Saved entries:
═══

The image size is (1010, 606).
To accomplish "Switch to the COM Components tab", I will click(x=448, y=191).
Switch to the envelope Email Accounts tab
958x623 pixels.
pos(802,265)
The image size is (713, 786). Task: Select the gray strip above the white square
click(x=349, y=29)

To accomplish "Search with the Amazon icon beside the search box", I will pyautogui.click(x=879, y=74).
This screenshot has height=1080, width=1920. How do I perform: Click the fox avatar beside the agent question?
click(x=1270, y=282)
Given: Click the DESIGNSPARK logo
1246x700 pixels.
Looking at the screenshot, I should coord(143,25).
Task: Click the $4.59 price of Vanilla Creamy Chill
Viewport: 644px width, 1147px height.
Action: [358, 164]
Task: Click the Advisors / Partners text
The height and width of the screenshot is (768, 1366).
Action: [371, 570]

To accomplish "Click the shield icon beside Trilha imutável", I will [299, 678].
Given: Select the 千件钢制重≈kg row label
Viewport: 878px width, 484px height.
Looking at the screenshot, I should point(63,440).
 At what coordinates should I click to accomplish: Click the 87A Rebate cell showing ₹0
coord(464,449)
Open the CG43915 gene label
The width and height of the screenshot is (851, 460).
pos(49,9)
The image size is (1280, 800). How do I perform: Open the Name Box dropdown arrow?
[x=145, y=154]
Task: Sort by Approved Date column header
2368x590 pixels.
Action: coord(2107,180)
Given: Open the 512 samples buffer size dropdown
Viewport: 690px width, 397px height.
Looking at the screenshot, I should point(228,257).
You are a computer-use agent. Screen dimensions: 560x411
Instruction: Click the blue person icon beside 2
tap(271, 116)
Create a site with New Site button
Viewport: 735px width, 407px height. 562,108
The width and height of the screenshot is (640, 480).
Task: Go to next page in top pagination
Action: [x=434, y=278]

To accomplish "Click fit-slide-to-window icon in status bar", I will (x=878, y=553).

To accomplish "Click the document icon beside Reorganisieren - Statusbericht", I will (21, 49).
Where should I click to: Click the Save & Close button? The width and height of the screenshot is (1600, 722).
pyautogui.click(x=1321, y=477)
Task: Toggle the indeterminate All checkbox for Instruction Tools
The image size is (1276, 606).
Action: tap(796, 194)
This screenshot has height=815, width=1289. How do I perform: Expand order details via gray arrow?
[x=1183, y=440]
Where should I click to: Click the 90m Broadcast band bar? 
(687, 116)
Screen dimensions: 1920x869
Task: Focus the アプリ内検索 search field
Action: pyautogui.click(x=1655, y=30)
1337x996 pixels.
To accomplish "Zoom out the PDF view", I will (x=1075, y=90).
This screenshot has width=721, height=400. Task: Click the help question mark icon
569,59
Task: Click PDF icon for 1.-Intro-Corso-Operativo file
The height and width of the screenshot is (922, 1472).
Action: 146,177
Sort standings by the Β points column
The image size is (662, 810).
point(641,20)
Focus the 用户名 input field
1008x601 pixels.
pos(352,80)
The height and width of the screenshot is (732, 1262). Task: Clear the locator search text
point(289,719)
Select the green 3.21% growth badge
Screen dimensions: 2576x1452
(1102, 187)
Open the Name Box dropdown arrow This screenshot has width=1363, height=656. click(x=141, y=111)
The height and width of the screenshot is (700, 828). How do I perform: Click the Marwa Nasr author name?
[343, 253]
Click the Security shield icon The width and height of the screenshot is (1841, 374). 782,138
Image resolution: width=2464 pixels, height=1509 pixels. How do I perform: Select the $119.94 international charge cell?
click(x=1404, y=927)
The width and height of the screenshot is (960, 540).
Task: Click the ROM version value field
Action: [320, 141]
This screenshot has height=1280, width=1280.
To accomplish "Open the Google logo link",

═══

▶ **Instructions for the task**
Output all of the data in full, exactly as given.

▶ **Response to the task**
The image size is (1010, 606).
To accomplish "Switch to the COM Components tab", I will click(x=448, y=191).
Switch to the envelope Email Accounts tab
958x623 pixels.
pos(802,265)
The image size is (713, 786). Task: Select the gray strip above the white square
click(x=349, y=29)

To accomplish "Search with the Amazon icon beside the search box", I will pyautogui.click(x=879, y=74).
This screenshot has height=1080, width=1920. How do I perform: Click the fox avatar beside the agent question?
click(x=1270, y=282)
Given: Click the DESIGNSPARK logo
1246x700 pixels.
Looking at the screenshot, I should coord(143,25).
Task: Click the $4.59 price of Vanilla Creamy Chill
Viewport: 644px width, 1147px height.
Action: [358, 164]
Task: Click the Advisors / Partners text
The height and width of the screenshot is (768, 1366).
Action: [371, 570]

To accomplish "Click the shield icon beside Trilha imutável", I will [299, 678].
Given: Select the 千件钢制重≈kg row label
Viewport: 878px width, 484px height.
Looking at the screenshot, I should point(63,440).
 At what coordinates should I click to accomplish: Click the 87A Rebate cell showing ₹0
coord(464,449)
Open the CG43915 gene label
The width and height of the screenshot is (851, 460).
pos(49,9)
The image size is (1280, 800). How do I perform: Open the Name Box dropdown arrow?
[x=145, y=154]
Task: Sort by Approved Date column header
2368x590 pixels.
Action: coord(2107,180)
Given: Open the 512 samples buffer size dropdown
Viewport: 690px width, 397px height.
Looking at the screenshot, I should point(228,257).
You are a computer-use agent. Screen dimensions: 560x411
Instruction: Click the blue person icon beside 2
tap(271, 116)
Create a site with New Site button
Viewport: 735px width, 407px height. 562,108
The width and height of the screenshot is (640, 480).
Task: Go to next page in top pagination
Action: [x=434, y=278]

To accomplish "Click fit-slide-to-window icon in status bar", I will (x=878, y=553).

To accomplish "Click the document icon beside Reorganisieren - Statusbericht", I will (21, 49).
Where should I click to: Click the Save & Close button? The width and height of the screenshot is (1600, 722).
pyautogui.click(x=1321, y=477)
Task: Toggle the indeterminate All checkbox for Instruction Tools
The image size is (1276, 606).
Action: tap(796, 194)
This screenshot has height=815, width=1289. How do I perform: Expand order details via gray arrow?
[x=1183, y=440]
Where should I click to: Click the 90m Broadcast band bar? 
(687, 116)
Screen dimensions: 1920x869
Task: Focus the アプリ内検索 search field
Action: pyautogui.click(x=1655, y=30)
1337x996 pixels.
To accomplish "Zoom out the PDF view", I will (x=1075, y=90).
This screenshot has width=721, height=400. Task: Click the help question mark icon
569,59
Task: Click PDF icon for 1.-Intro-Corso-Operativo file
The height and width of the screenshot is (922, 1472).
Action: 146,177
Sort standings by the Β points column
The image size is (662, 810).
point(641,20)
Focus the 用户名 input field
1008x601 pixels.
pos(352,80)
The height and width of the screenshot is (732, 1262). Task: Clear the locator search text
point(289,719)
Select the green 3.21% growth badge
Screen dimensions: 2576x1452
(1102, 187)
Open the Name Box dropdown arrow This screenshot has width=1363, height=656. click(x=141, y=111)
The height and width of the screenshot is (700, 828). How do I perform: Click the Marwa Nasr author name?
[343, 253]
Click the Security shield icon The width and height of the screenshot is (1841, 374). 782,138
Image resolution: width=2464 pixels, height=1509 pixels. How do I perform: Select the $119.94 international charge cell?
click(x=1404, y=927)
The width and height of the screenshot is (960, 540).
Task: Click the ROM version value field
Action: [320, 141]
This screenshot has height=1280, width=1280.
To accomplish "Open the Google logo link",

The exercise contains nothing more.